The history of Cannabis.
Cannabis has an ancient history that stretches back many years. One of its first known uses was in 2727 BC when it was used by the Chinese Emperor Shen Nung. He recorded a treatise on pharmacology, and documented many medicinal properties of the drug.
Known as the Father of Chinese Medicine, Shen Nung often looked for many herbal cures to treat his subjects.
Often he would experiment on himself and then record the effects. At the time, cannabis was known as “ma” and was considered both feminine (yin) and masculine (yang).
When the masculine and feminine are out of balance, this is thought to cause diseases or dis-ease.
Therefore, Ma was used to treat absences of yin, such as: female weaknesses (menstruation), gout, rheumatism, malaria, beri-beri, constipation, and absent-mindedness.
There were also early references to cannabis that came from India in the Atharva Veda from the second millennium BC, while tablets from the Royal Library of Ashurbanipal – an Assyrian King – recorded uses of the plant in 650 BC.
Cannabis was also known to the ancient Greeks, Romans and Egyptians. While it was known as a good resource for making fibre, in his well researched essay, ‘Examples of Ancient Greek Medical Knowledge’, Michael Lahanas states that the plant was used for to treat inflammation, earache, and edema (swelling of a body part due to collection of fluids).
In ancient times, it is also thought that cannabis was useful for treating corns and tumours, in both humans and animals.
The psychoactive nature of the plant also did not go unnoticed and was used in healing ceremonies by the ancient Greeks.

Available data →
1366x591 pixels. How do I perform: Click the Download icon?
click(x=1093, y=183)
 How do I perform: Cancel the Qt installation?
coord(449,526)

Directions for this task →
Please extend the passage on the history of cannabis, starting right after its last sentence about healing ceremonies among the ancient Greeks.

Answer to the exercise →
German anthropologist and writer Christian Ratsch said that the plant may have been known as ‘Scythian fire’ and used as an incense in the cult of Asclepius, who was thought to be the god of healing.
References to marijuana was found in De Materia Medica written by Pedanius Dioscorides, a Greek medic in the Roman army. He wrote about the medicinal uses of many plants, including cannabis.
According to the text found in De Materia Medica, cannabis indica (the root) could help with reducing inflammation, dissolving oedema’s and improving the joints.
However, the text also said that cannabis sativa seeds can be used as a form of birth control while the herb was reportedly good for earaches.
In Ancient Egypt, the Ebers Papyrus mentioned cannabis in 1550 BC, and the plant was believed to be good for relieving hemorrhoid pain.
It was also used widely in ancient India, and was believed to be a cure for headaches, gastrointestinal disorders, sunstroke, dysentery and pain.
The psychoactive properties of the plant were known and used in shamanic ceremonies. It was also thought to make the body more alert and to stimulate the intellect.
Further references to the plant can be found in the medieval Islamic world, where Arabic doctors used it to treat seizures, and made use of the anti-inflammatory, diuretic and analgesic properties of the plant.